TEXTO FORNECIDO:
▽

Para que bairro ir? Lembrei-me do Uruguai. Ouvi que lá é um lugar abandonado da cidade. Vou pra lá.

Cheguei ao Uruguai, saltei do ônibus  no fim de linha. Atravessei a praça e vi na frente de mim um morro, coberto das casas pequenas e velhas, encostadas umas nas outras. A paisagem era muito parecida com o clipe da canção de Psirico, no qual ele canta sobre a vida na favela. Eu fiquei na dúvida:  subir o morro ou é melhor não ir pra lá? Entrei num barzinho e perguntei ao vendedor: O que você acha, eu posso ir pra esse lugar ou é perigoso para mim?

– Acho que não é tão perigoso, – respondeu ele, - mas é melhor não ir pra lá sozinha. Eu vou te apresentar a Jandira, - falou ele – ela trabalha aqui na fundação cultural e ela vai explicar tudo para você.

Ele levou-me até a porta da fundação e chamou a Jandira. Chegou uma senhora, mais ou menos de 50 anos. Ela falou pra mim que está trabalhando na fundação há mais de 20 anos.

– Tudo mundo pensa que no Uruguai tem muita violência, - contou  Jandira, - mas  aqui mora gente boa.

– Olha, - ela mostrou para mim, a placa na parede da sala. – Na placa tinha fotos de uma festa.

– Nós fazemos uma grande festa pra crianças e adolescentes aqui, nessa praça. Teve muita música e dança.  Nossa gente é pobre, mas não é violenta. O pessoal daqui gosta de cultura. Nós fazemos muitos cursos, muitas oficinas pra crianças e adultos e todo mundo gosta. Quem espalha a violência são os traficantes. Infelizmente, o tráfico de drogas tomou conta do país.   

– A senhora conhece tudo mundo aqui. Você conhece alguém, quem gosta da Léo Kret e vai ajudar-me entregar os santinhos dela? – perguntei.

– Sim, tem gente que gosta dela, mas eu não posso indicar para onde ir, - falou Jandira, - tem  lá em cima do morro. Mas não vai pra lá sozinha, não é bom. E agora eu não tenho ninguém para pedir pra ir junto com você.

Depois isso, Jandira contou mais sobre seu trabalho na comunidade e convidou-me a participar de uma festa de cultura africana, que está sendo preparada para a próxima semana. Eu agradeci muito ela pela atenção. Respeitei muito dessa boa educadora, que está dedicando-se para às crianças e adolescentes pobres.

△

CONJUNTO DE DADOS:

▽

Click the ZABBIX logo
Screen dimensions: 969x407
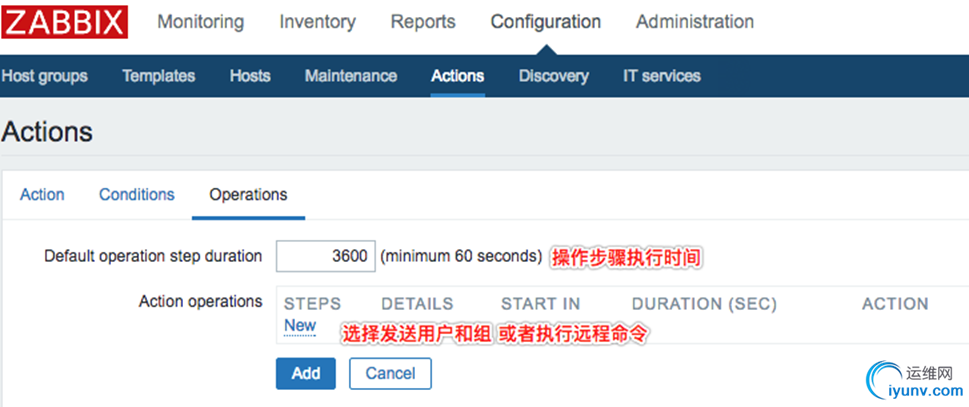point(65,21)
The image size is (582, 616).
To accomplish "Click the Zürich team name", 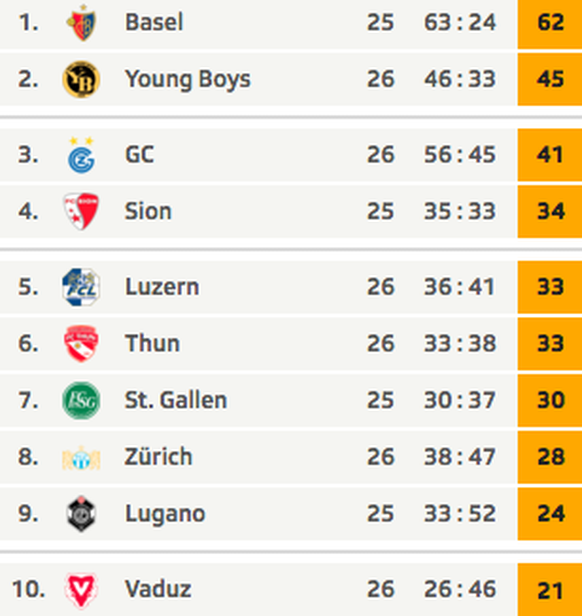I will (158, 456).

△

LISTA DE TAREFAS:
1 - Altere o relato sobre o bairro do Uruguai: reescreva tudo o que vai de "Para que bairro" até "tudo para você.", trocando "barzinho" por "boteco".
2 - Responda sobre o relato sobre o bairro do Uruguai:
(a) Há quanto tempo Jandira trabalha na fundação?
(b) Segundo Jandira, quem espalha a violência?
(c) Para quando está sendo preparada a festa de cultura africana?

AS RESPOSTAS:
1 -
Para que bairro ir? Lembrei-me do Uruguai. Ouvi que lá é um lugar abandonado da cidade. Vou pra lá.

Cheguei ao Uruguai, saltei do ônibus  no fim de linha. Atravessei a praça e vi na frente de mim um morro, coberto das casas pequenas e velhas, encostadas umas nas outras. A paisagem era muito parecida com o clipe da canção de Psirico, no qual ele canta sobre a vida na favela. Eu fiquei na dúvida:  subir o morro ou é melhor não ir pra lá? Entrei num boteco e perguntei ao vendedor: O que você acha, eu posso ir pra esse lugar ou é perigoso para mim?

– Acho que não é tão perigoso, – respondeu ele, - mas é melhor não ir pra lá sozinha. Eu vou te apresentar a Jandira, - falou ele – ela trabalha aqui na fundação cultural e ela vai explicar tudo para você.

2 -
(a) Há mais de 20 anos.
(b) Os traficantes.
(c) Para a próxima semana.